Best Practices - Azure App Service and Java Application
Recently we migrated an application used by 170 thousand users to Azure PaaS. This application has 3 tier model. The web tier uses HTML5 and ReactJS. The application tier uses Java and for Database we used Azure SQL DB. There was good amount of learning and I thought I should share those for everyone’s benefit.
- Environment – In our case the Java application was providing REST API which were in turn consumed by the Web Layer (ReactJS). This setup provides stateless transactions. We used Web App to host the Java APIs. It could be API App as well. We thought of using App Service Environment (ASE) in the beginning but continued with multi-tenant environment instead. This decision was taken after a discussion with Azure product team and they told us not to use ASE for Java applications. This is due to the current performance issues Java applications have with ASE. This I believe will be taken care before EOY 2016 and ASE should be suitable for Java as well.
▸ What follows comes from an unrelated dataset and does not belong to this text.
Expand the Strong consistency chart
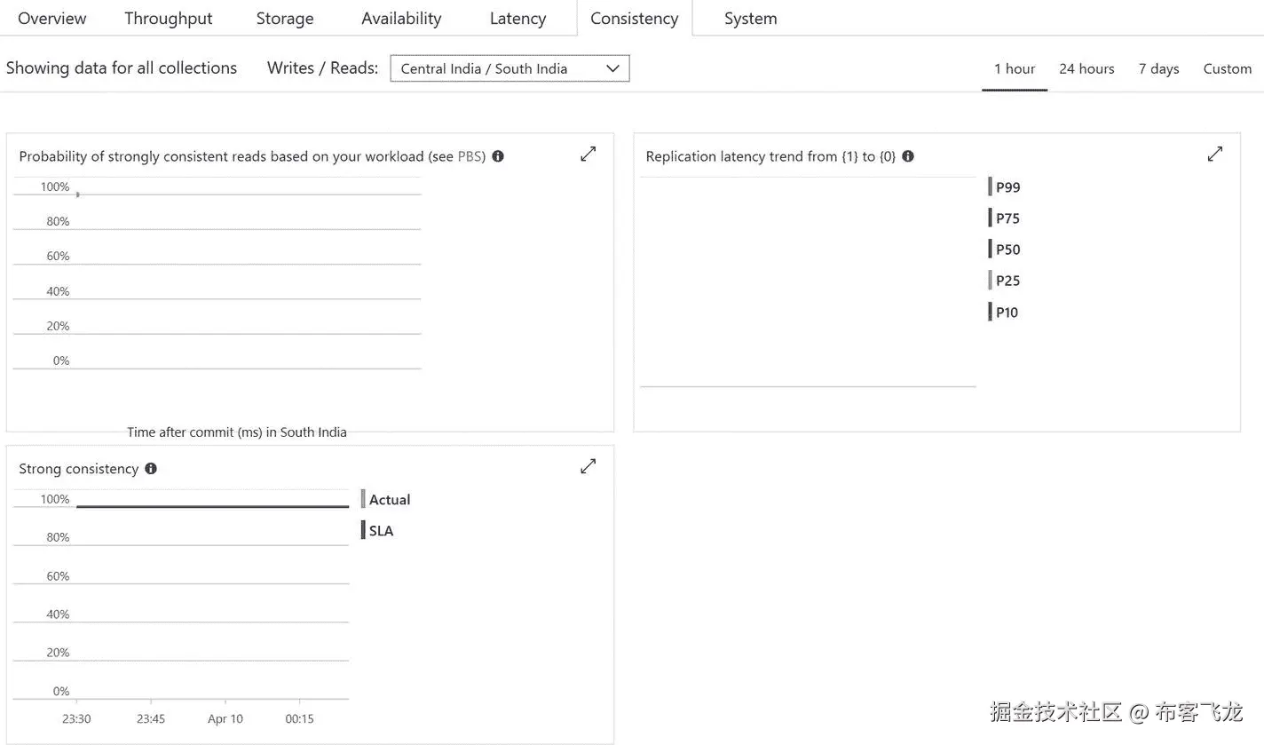Image resolution: width=1264 pixels, height=745 pixels. (x=588, y=467)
- Connectivity between services – It is very important that you use connection pooling for your SQL DB. Find out what is the max no. of connection your SQL DB can hold. In our case it was 2000 and we were using JDBC/Hibernate to connect to SQL DB. Hence we used 100 max connection pool settings in our JDBC so that even we scale up to 20 instances of Web App (which is max no. of instances in case of Web App premiere), it works perfectly.
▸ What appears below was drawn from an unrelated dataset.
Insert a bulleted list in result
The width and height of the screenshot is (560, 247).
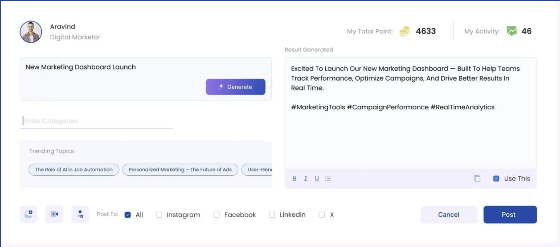click(328, 179)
There are high possibilities of transient faults between service calls hence retry logic is something is a must in your code. Utilize Retry pattern as described here (https://msdn.microsoft.com/en-us/library/dn589788.aspx) and in some cases, if you are using an external service and you are not very sure about the responsiveness of the service, then Circuit Breaker pattern should also be useful (https://msdn.microsoft.com/en-us/library/dn589784.aspx). - Caching – For any type of data that is not frequently changes, usage of caching will do wonder in performance. We found Redis very useful in this regards. Although we have an example in Azure web site of using a library called Jedis (https://azure.microsoft.com/en-us/documentation/articles/cache-java-get-started/), we used another library called Lettuce as it has TLS option that Jedis didn’t have (at least at that point in time). I posted regarding this in my previous post: https://blogs.msdn.microsoft.com/pranab/2016/04/14/how-to-use-azure-redis-cache-with-java-using-lettuce/
- Scalability – Azure App Service has the flexibility of auto-scale. We used the same in our production and it gave us great result as this application was seasonal in nature. But you should be very careful about configuring auto-scale. You need to decide whether the scale will it be CPU based, memory based or incoming request based. Please do extensive load test and then decide. Also make sure you planned for surge of incoming requests and have enough number of instances available at any point in time to tackle such situation. Otherwise, in case of seasonal application you can use fixed set of instances for the pick request days based on your test experience and then reduce to minimum no. of instances when that period is over.
- Special case with Hibernate – In case you are using JDBC + Hibernate, please make sure your SQL tables have nVarchar columns instead of Varchar columns. The reason is Hibernate “string” gets converted to nVarchar all the time. If you have Varchar in your table, then SQL DB will silently do implicit conversion between nVarchar and Varchar. And this will reduce the performance drastically.
- Last but not the least – test, test and test. All possible test especially load test is super critical to a successful implementation of Java application on Azure PaaS.